On October 12, 2008, QPC Lasers (Sylmar, CA) had suspended most of its operations and terminated all but 20 of its 60 employees. On Monday, it stated it had resumed operating on a limited basis, “but other possibilities exist,” said a company spokesperson. If QPC doesn’t raise capital within the next few days, it is likely to file for Chapter 7 bankruptcy. This could be a body blow to the nascent laser display industry, as QPC was on many companies short list to supply RGB lasers in a range of power levels.


Chris Chinnock
Senior Analyst and Editor
for Insight Media

According to SEC (Securities and Exchange Commission) documents, the company was unable to raise the funds needed to continue operations. The company currently owes more than $25M in a series of convoluted financing deals and is obligated to pay about $6M in 2009 just to service this debt — a very hefty amount. And some of these financing deals already have a smell of desperation. Considering that back in February 2007, QPC agreed a $0.5M sale and leaseback deal on certain manufacturing equipment with a finance company in Boston, which charged an interest rate of 33.65%.

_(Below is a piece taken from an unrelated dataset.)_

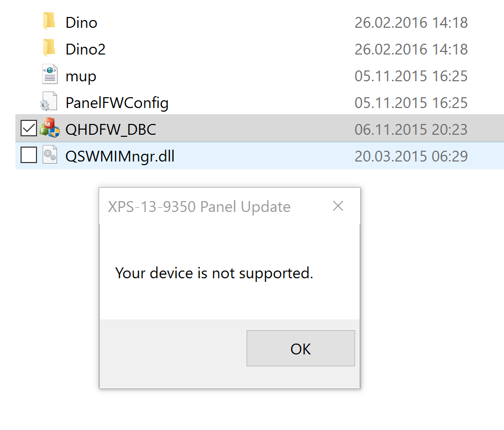Click the QHDFW_DBC date 06.11.2015 20:23

410,129
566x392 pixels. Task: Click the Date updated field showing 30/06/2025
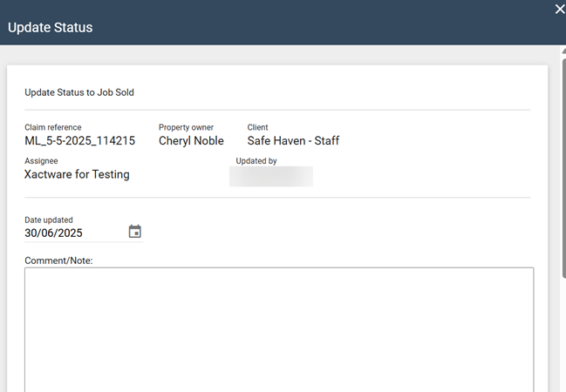tap(70, 233)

The current credit squeeze isn’t helping the company to come up with the funds in a hurry, but this situation was anticipated back in August when CEO Jeffrey Ungar said that Q2′08 produced $1.3M in revenue and a loss of $4.7M, a big jump up from the Q2′07 loss of $1.2M. The balance sheet was very weak too at only $463K in cash or cash equivalents — hence the need to raise some capital.

While Ungar noted they had a record $14M pipeline of orders and he saw a rosy growth scenario, he announced the company had retained two financial advisors to "explore various strategic opportunities."

Analog Banner 11 - Digipots

The SEC documentation further states that management is continuing to explore certain options that might enable QPC Lasers to survive and continue operations. But, unless significant funding is secured in the next few days, QPC anticipates it will file for protection under Chapter 7 of the federal bankruptcy laws. Chapter 7 means that the assets and IP of the company will be liquidated at bargain basement prices. Chapter 11 bankruptcy rules allow the company to reorganize and continue operations, which apparently, is not deemed an option.

QPC Lasers’ common stock is quoted on the OTC Bulletin Board, under the symbol "QPCI." On October 21, 2008, the closing sale price of its common stock was $0.02, a sharp fall from a high of $0.88 reached last spring. The company was founded in 2000 and enjoyed revenues of $1M in 2005, growing to $3M in 2006.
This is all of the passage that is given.